L’ACCOGLIENZA CHE FA LA DIFFERENZA

 

Riflessione a partire da Gn 18, 1-10a; Col 1, 24- 28; Lc 10, 38-42




 

    Il tema centrale di questa liturgia è l’accoglienza. Essa rende le persone più umane e, quindi, più adatte a collaborare nell’opera che il Signore vuole realizzare nel mondo.

    La prima lettura racconta la visita di Dio Trinità ad Abramo e Sara che, nel loro modo di accogliere cercano di fare tutto il possibile affinché questi nobili ospiti si sentano a casa. In riconoscenza a tanta premura, Dio regala a questa coppia di anziani senza figli il dono più atteso della loro vita: la nascita di un figlio, il bambino Isacco. Dio ama essere accolto e portare vita nuova all’interno del nostro vissuto. Che possiamo anche noi essere disponibili alle sue visite, ai suoi piani.

    Nella seconda lettura la sofferenza che Paolo vive nell’annuncio del vangelo alle nazioni gli causa una grande gioia perché si sente unito a Cristo che ha sofferto e si è offerto perché la salvezza di Dio raggiunga tutti gli uomini, nessuno escluso. Di questo disegno Paolo si considera ministro, e per questo impiega tutte le sue forze, soffrendo in favore della Chiesa. Sofferenza per la Chiesa è sofferenza per Cristo. Chi ha scelto Cristo non pensa a sé stesso perché per lui il vivere è Cristo.

    Nel brano di Vangelo ci viene proposto Gesù che, stanco dal viaggio, accetta volentieri di essere ospitato presso la casa dei suoi amici per un tempo di riposo. In quel momento nella casa ci sono solo le due sorelle. Il fratello Lazzaro certamente è al lavoro fuori.
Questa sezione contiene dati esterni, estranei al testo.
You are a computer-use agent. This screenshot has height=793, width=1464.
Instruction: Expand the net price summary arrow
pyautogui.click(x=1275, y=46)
Le due sorelle cercano di offrire una accoglienza degna al nobile ospite, ma ciascuna a modo suo. Marta si occupa dell’ambiente, Maria si occupa della persona (del maestro); Marta con il servizio, Maria con l’ascolto. Sembrano cose separate e contrapposte, ma Gesù ci insegna a interpretare in un modo diverso:

    Da quando è arrivato, Gesù ha notato che Marta mentre serviva si agitava, andando da una parte all’altra senza un centro, un punto di riferimento, senza fermarsi. In realtà c’era bisogno di servire l’ospite, ma non di agitarsi per la sua presenza. Maria ha fatto una scelta diversa, vale a dire, si è messa come discepola ai piedi del maestro, come se non avesse niente da fare, dando più importanza a quello che Egli voleva fare per lei che a ciò che lei poteva fare per lui. La differenza è enorme ma non è questo il problema: Gesù non vede il servizio in contrapposizione all’ascolto.
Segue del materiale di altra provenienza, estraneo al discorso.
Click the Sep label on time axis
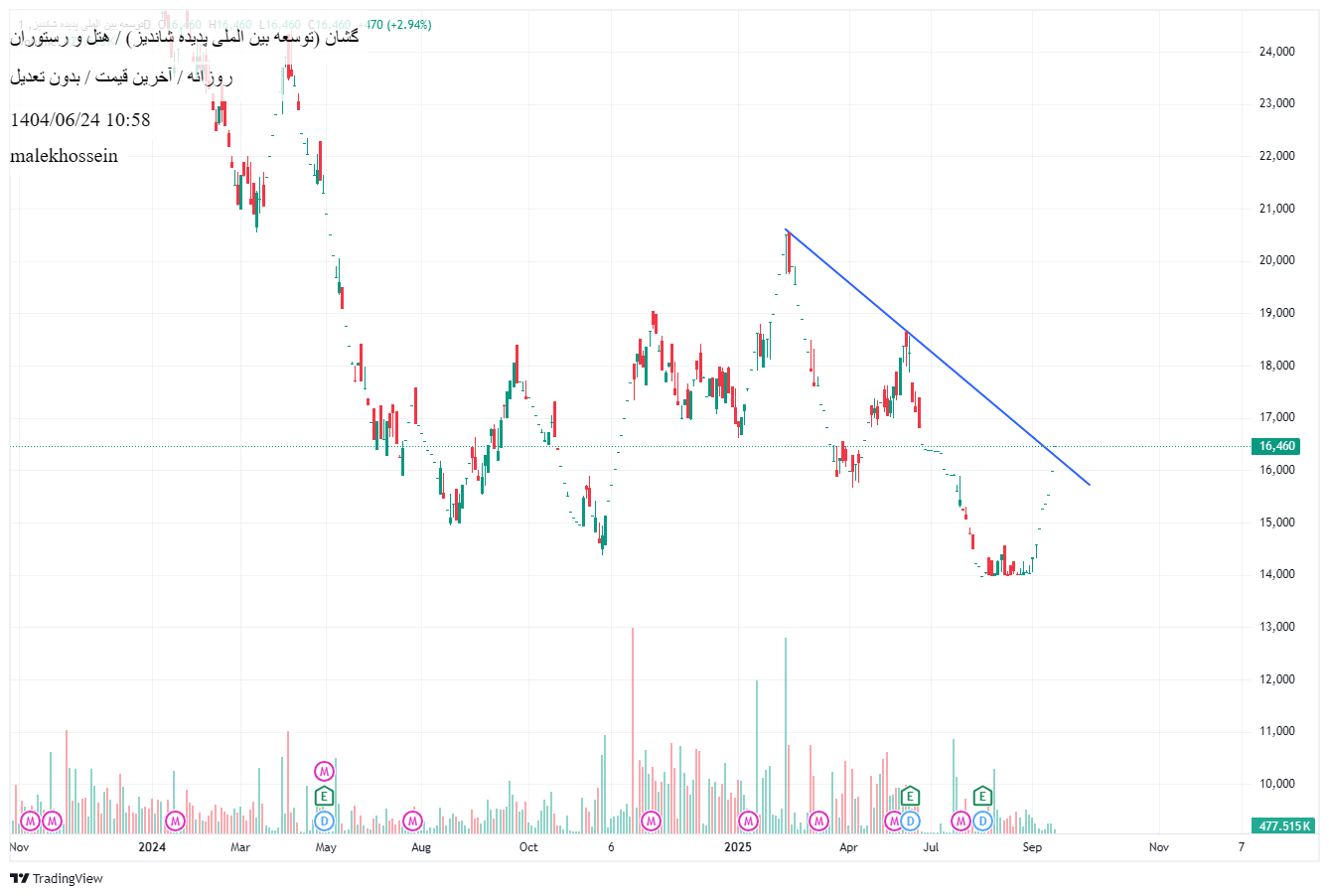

     Anche se Gesù aveva notato il comportamento di Marta, forse non avrebbe detto niente se non fosse stato interpellato. “Ad un certo punto Marta, irritata dal fatto che Maria non l’aiutasse nelle faccende domestiche, interpella Gesù, in modo un po’ scortese”, dandogli un ordine, affinché lo ripassasse alla sorella, tale era il suo stato di confusione. Se sua sorella l’avesse aiutato in quel suo modo di fare, allora non sarebbe stata solo lei in agitazione ma entrambe. Insomma, una cosa è ospitare e un’altra cosa è accogliere. Marta ospita Gesù ma è stata Maria ad accoglierlo.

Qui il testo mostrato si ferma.